If you do, here’s two shout-outs to two authors I know that host a flash fiction prompt each week.
The first, a good friend of mine, is P.T. Wyant. Every Wednesday she hosts her Wednesday Words prompt for the week for flash fiction, and that is where I get my prompts from for my posts. Her prompts vary from pictures, to word groupings, to lines to incorporate in the story, to a question, to really whatever sparks her fancy. Which is great, it gives you even a variety. She doesn’t specify a word limit either, so let your imagination run wild for as much or as little as you can manage.
The second shout-out is going to another fellow author I know from the Snippet Sunday group, Siobhan Muir. I only recently became drawn to her flash fiction challenge hosted every Thursday called #ThursThreads. But her challenges are a little bit different from Wyant’s. For hers, you are left using a line from the last week’s winner’s entry in the challenge to incorporate in your own entry for that week. And you also have a 250 word limit — which can help you practice short and sweet if you’re like me. Her challenges are judged by fellow authors that participate in the challenge, and at times there might even be surprises thrown in the challenge. You have the chance to be a winner or get an honorable mention also if your story strikes deep in the judge. Her challenge is very interactive among those that try.
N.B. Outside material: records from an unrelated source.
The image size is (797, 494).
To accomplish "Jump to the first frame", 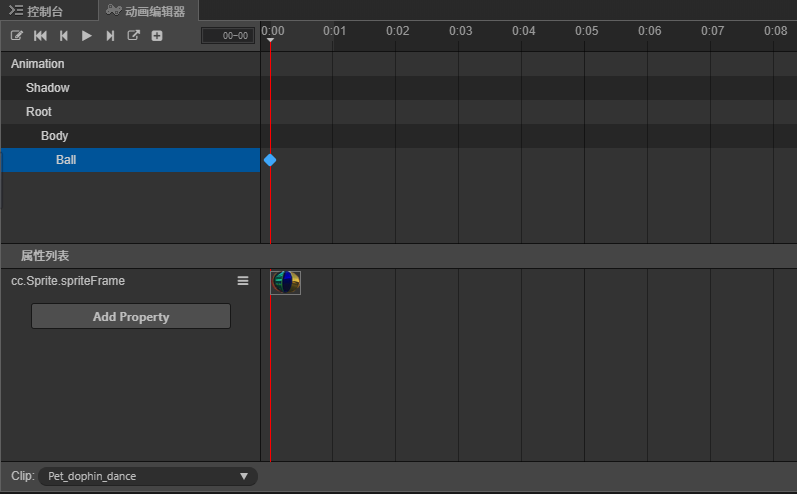I will [x=40, y=36].
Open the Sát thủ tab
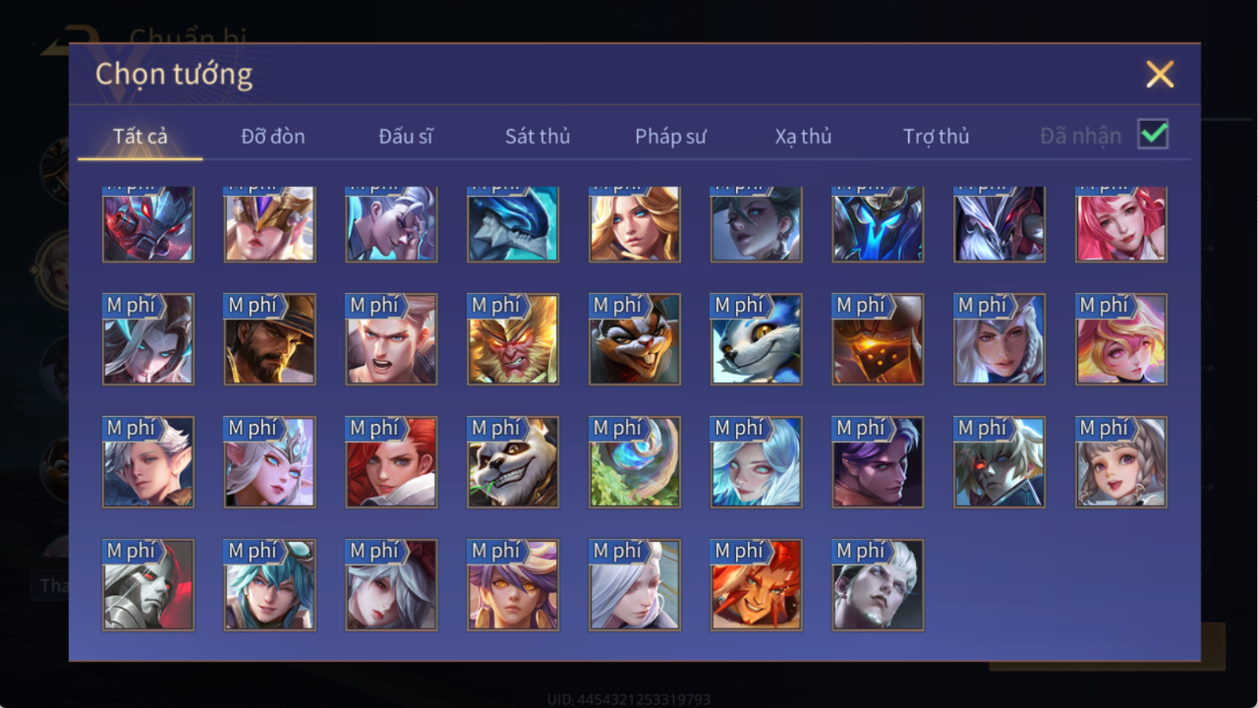The height and width of the screenshot is (708, 1258). (x=537, y=136)
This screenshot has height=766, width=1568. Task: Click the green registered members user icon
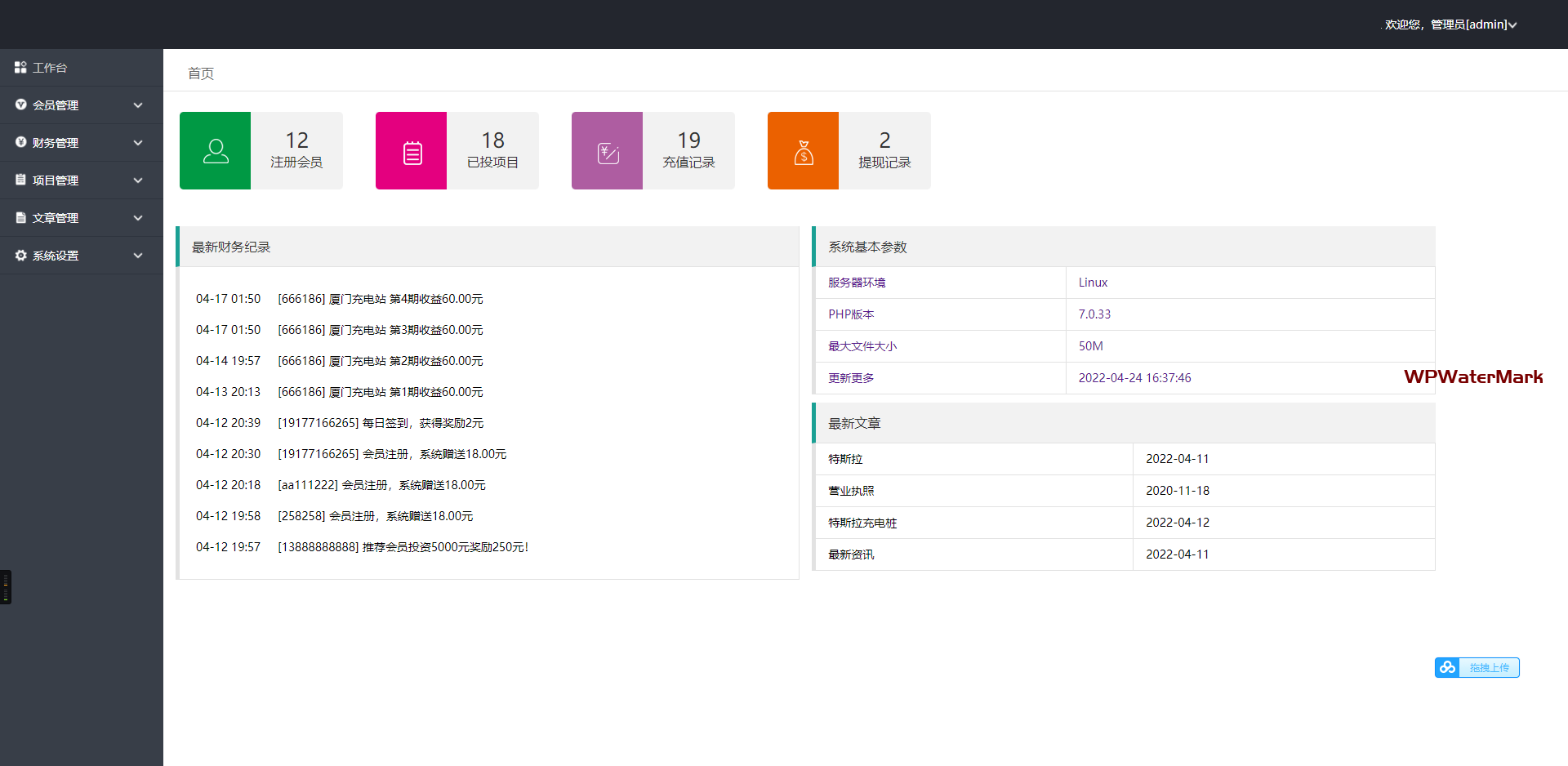click(x=215, y=151)
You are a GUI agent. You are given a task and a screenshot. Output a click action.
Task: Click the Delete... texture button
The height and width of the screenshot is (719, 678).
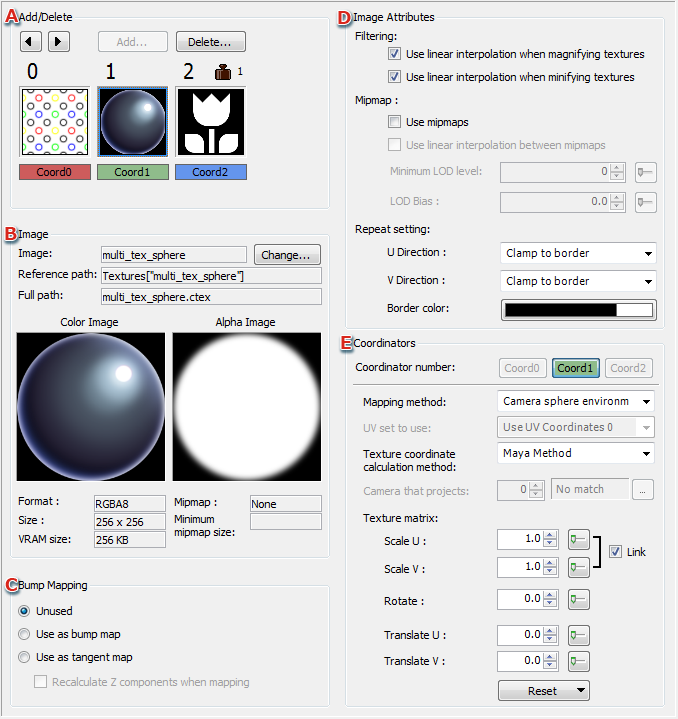[x=210, y=42]
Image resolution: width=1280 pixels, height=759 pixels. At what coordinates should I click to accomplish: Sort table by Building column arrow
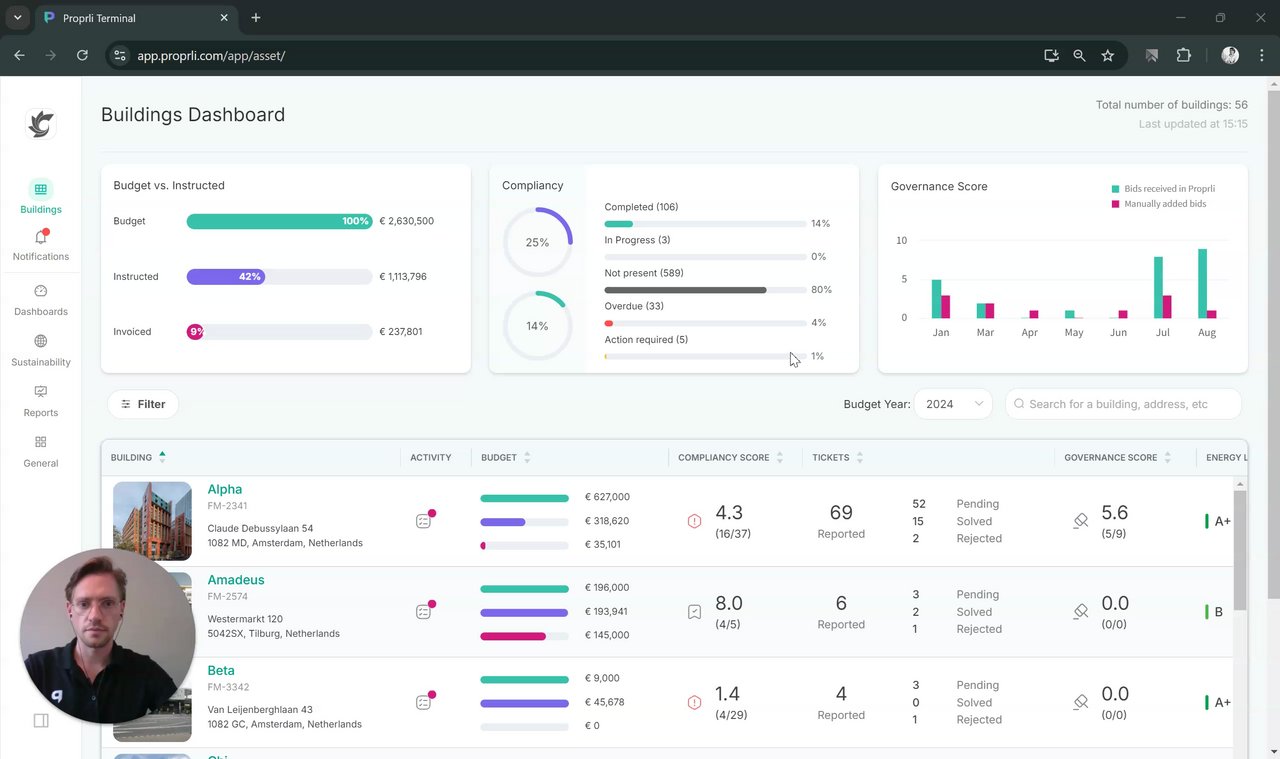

While I have been doing the Wednesday Words prompts since the second week of January, only last week did I finally try my hand at Muir’s Thursday Thread Challenge. It was the 4th Anniversary of her challenges so it was a special one that even offered prizes to the winners and honorable mentions.
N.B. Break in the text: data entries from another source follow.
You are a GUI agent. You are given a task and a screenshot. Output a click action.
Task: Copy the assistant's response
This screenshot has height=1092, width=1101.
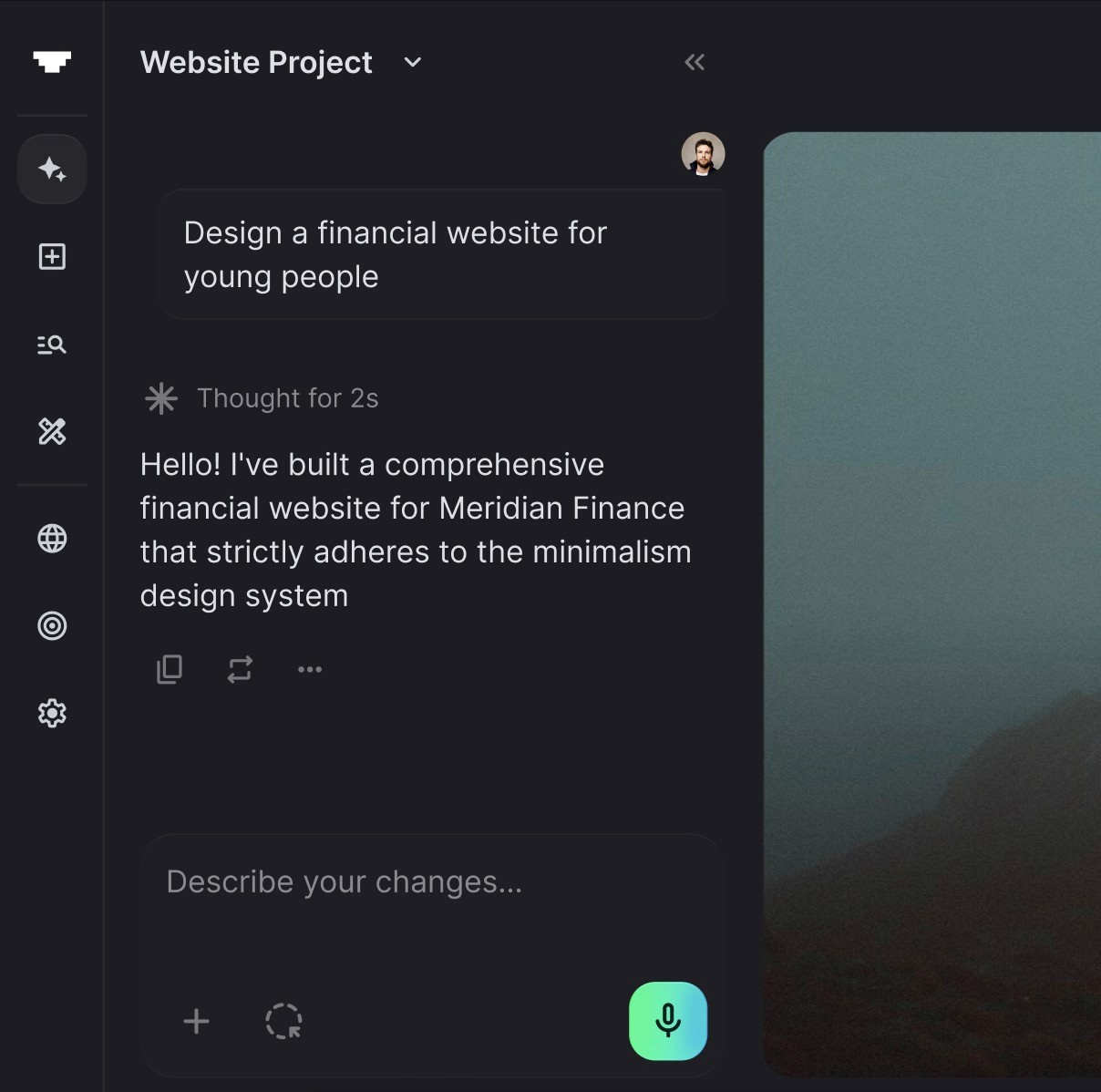[x=170, y=669]
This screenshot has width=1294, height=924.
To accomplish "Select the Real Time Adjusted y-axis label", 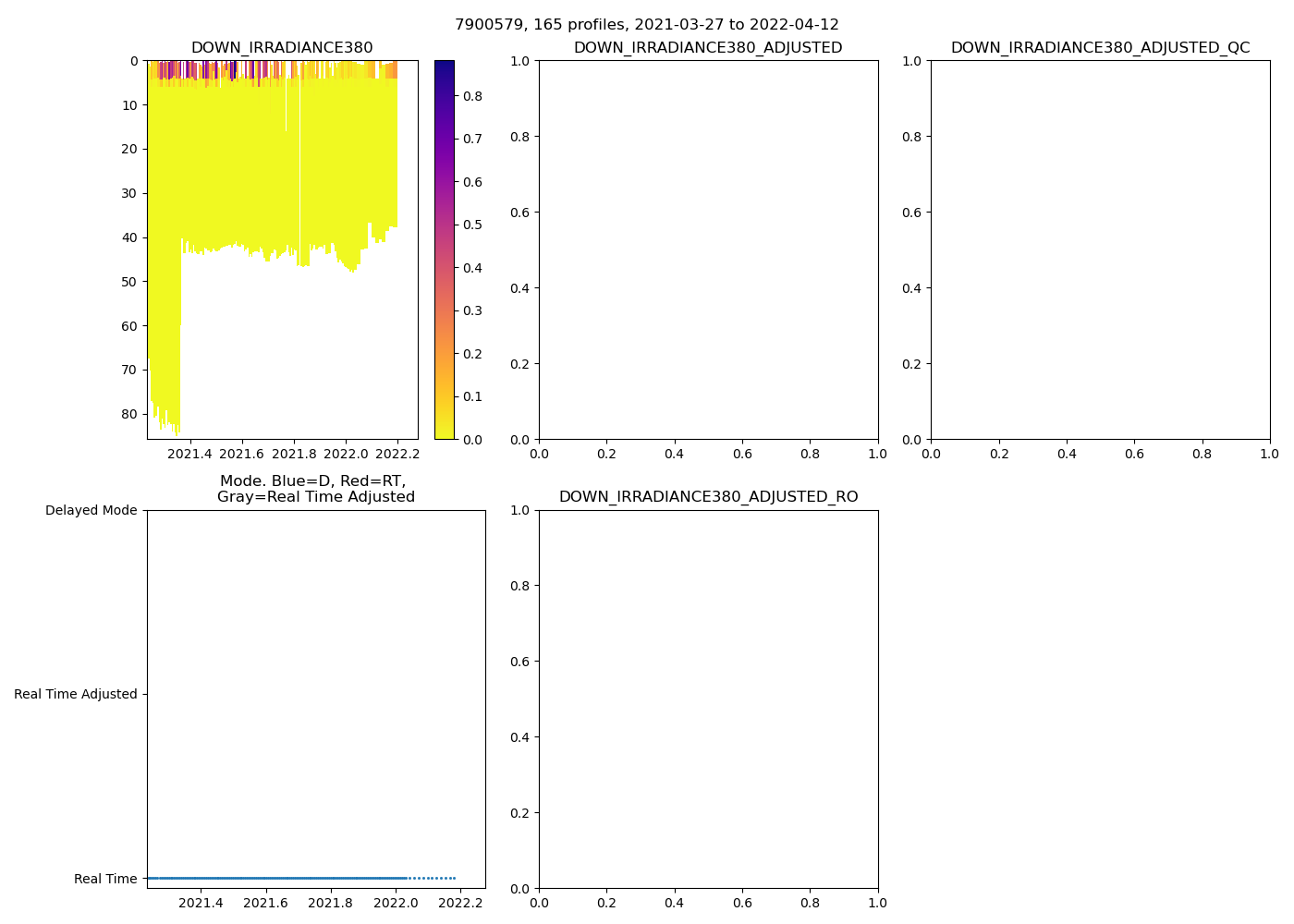I will [75, 695].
So I figured I’d give it a shot for once, try my hand a being short and sweet for once. Oddly enough, I managed it at the first go with 205 words — maybe because I was exhausted at the time and just rattled something out on the prompt when the words struck me. And low and behold, I was met with a surprise when I came home from work the next day to see the announced winners.
Yep, that’s right. I came home to see shout-outs to myself for winning an honorable mention with my entry. My half asleep, dazed and lyrical entry actually won. You can imagine my shock and total excitement, especially seeing this challenge was offering prizes for the Anniversary. But just the fact that I won the mention was enough to send me into all smiles and jumping up and down in excitement. I do not ever win when I go for contests and challenges.
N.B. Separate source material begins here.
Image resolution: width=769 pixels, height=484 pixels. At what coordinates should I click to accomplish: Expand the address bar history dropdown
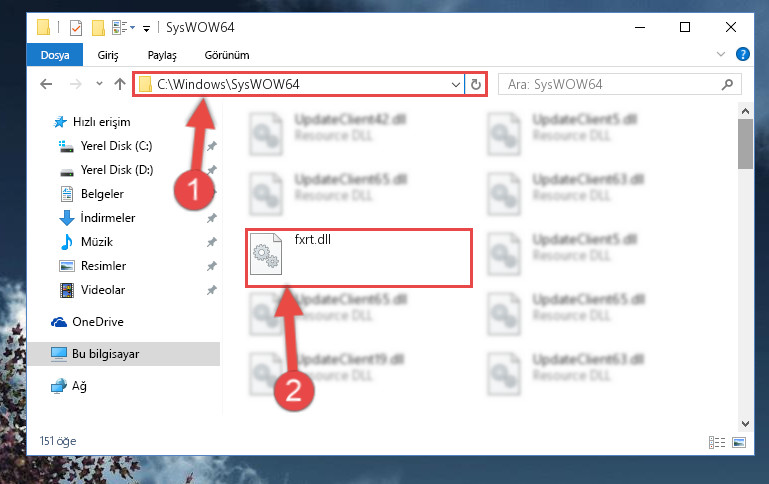pyautogui.click(x=456, y=84)
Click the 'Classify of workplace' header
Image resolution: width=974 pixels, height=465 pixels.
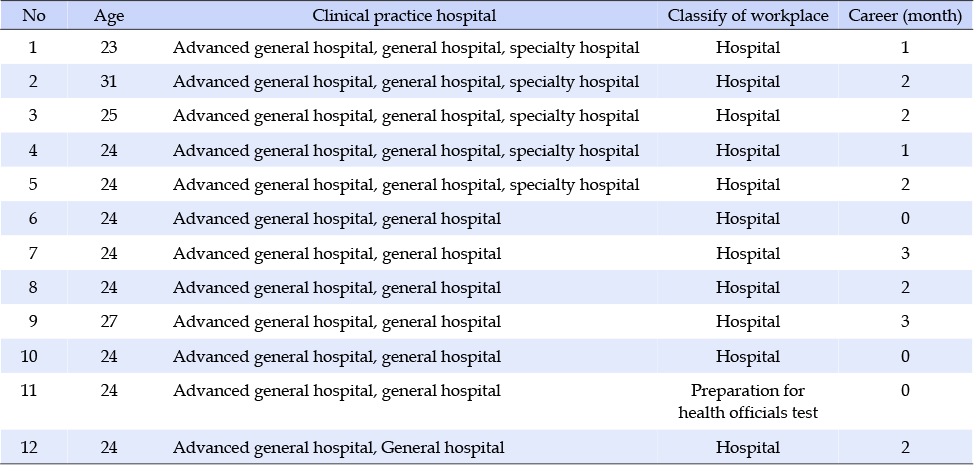[748, 16]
So before I ramble on any further in this post, I will leave it off at those shout-outs and my honorable mention entry for any that wish to read:
We’ve stalked each other for hours. A game of cat and mouse. Ring around the rosy.
I was sure we were simply going in circles, following each other’s never ending trail, never gaining any ground on the other. The same trees, same brushes, same boulders, same blade of grass we continued to pass.
It was endless. Or was it?
The day would soon wane to night, the animals changing tune and switching shifts. Darkness would creep over the land, snuffing the light out. It would be the end of the day, but not the end of our hunting.
Pick a sheltered tree, an abandoned cove, a cover of brush and bed down once more till the crack of dawn and chorus of birds had us once more going in circles.
Would it ever end? If one of us was simply to turn around and back track, would the other as well? Or would we finally run face to face with weapons clashing?
I’m sure we’ve stalked each other for hours in this endless blood feud, days on end even. Will it ever come to pass by blade through heart? Or must we wander in circles round and round till one falls to nature before sword?
And as P.T. just pointed out to me, the point of flash fiction is short and sweet, and this post is in no way short and sweet. Oh the irony… I’ve got a lot to learn yet.